A dramatic collision between an Antarctic cruise liner and a Venezuelan navy patrol vessel – which led to the sinking of the latter – provided the context for an important High Court ruling on the vexed subject of state immunity.
The collision followed an altercation at sea, the circumstances of which were hotly disputed. The liner was subsequently arrested in Dutch Curacao and the Republic of Venezuela launched civil proceedings, both there and in Caracas, against, amongst others, the cruise ship’s insurers.
The insurers’ response was to argue that, under the terms of the liner’s contract of insurance, Venezuela was bound to arbitrate the dispute in London. They obtained an interim anti-suit injunction which required Venezuela to desist from the foreign proceedings, and later applied to make the injunction permanent. In resisting the application, Venezuela cited provisions of the State Immunity Act 1978.
Ruling on the matter, the Court noted that, if a permanent anti-suit injunction were granted, it would represent the first time that an English court had issued such an order directly against a sovereign state without that state’s agreement.
The Court was satisfied that Venezuela was subject to the arbitration clause in the insurance contract and was thus obliged to pursue its claim in respect of the loss of the patrol vessel before a panel in London, under English law.
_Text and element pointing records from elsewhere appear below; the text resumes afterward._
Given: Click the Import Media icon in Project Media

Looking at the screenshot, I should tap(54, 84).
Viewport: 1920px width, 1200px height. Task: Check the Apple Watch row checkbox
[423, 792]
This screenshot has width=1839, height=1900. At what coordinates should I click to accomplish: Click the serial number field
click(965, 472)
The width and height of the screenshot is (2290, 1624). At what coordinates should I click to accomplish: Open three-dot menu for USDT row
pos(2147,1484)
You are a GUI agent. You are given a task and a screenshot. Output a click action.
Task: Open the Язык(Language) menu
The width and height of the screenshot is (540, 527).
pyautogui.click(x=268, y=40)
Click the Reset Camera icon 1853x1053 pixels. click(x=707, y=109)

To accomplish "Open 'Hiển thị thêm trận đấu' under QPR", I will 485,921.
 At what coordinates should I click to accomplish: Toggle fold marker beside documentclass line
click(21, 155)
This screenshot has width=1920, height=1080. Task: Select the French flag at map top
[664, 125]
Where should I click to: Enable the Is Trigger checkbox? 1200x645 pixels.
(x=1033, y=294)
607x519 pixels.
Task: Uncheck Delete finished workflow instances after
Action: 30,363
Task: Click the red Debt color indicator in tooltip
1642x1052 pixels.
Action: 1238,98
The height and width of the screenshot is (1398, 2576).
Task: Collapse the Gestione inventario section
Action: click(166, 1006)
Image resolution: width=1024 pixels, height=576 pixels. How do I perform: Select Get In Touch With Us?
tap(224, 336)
Although a military vessel was involved in the collision, the foreign proceedings were ordinarily civil claims and Venezuela’s engagement in them did not amount to a sovereign act.
Nevertheless, the Court ruled that the insurers were precluded from obtaining the permanent order sought by virtue of Section 13(2)(a) of the Act, which prohibits the grant of an injunction, or an order for specific performance, against a sovereign state without first obtaining that state’s written consent.
The insurers argued that, in shielding a state’s non-sovereign activity from injunctive relief, the provision conflicted with its right of access to the court, enshrined in Article 6 of the European Convention on Human Rights. It could not be right to permit Venezuela to pursue the foreign proceedings in breach of contract.
The Court acknowledged that the insurers’ Article 6 rights were engaged. However, it found that interference with those rights was justified by both customary international law and domestic policy. It was also not possible to read down or otherwise interpret the provision in a manner that would entitle the insurers to the relief sought.
In dismissing the insurers’ application, the Court noted that they would still be able to pursue a London arbitration in parallel with the foreign proceedings. They might be entitled to compensation for breach of the arbitration agreement and success in the arbitration might also assist them in resisting enforcement of any judgment which Venezuela obtained in the foreign proceedings.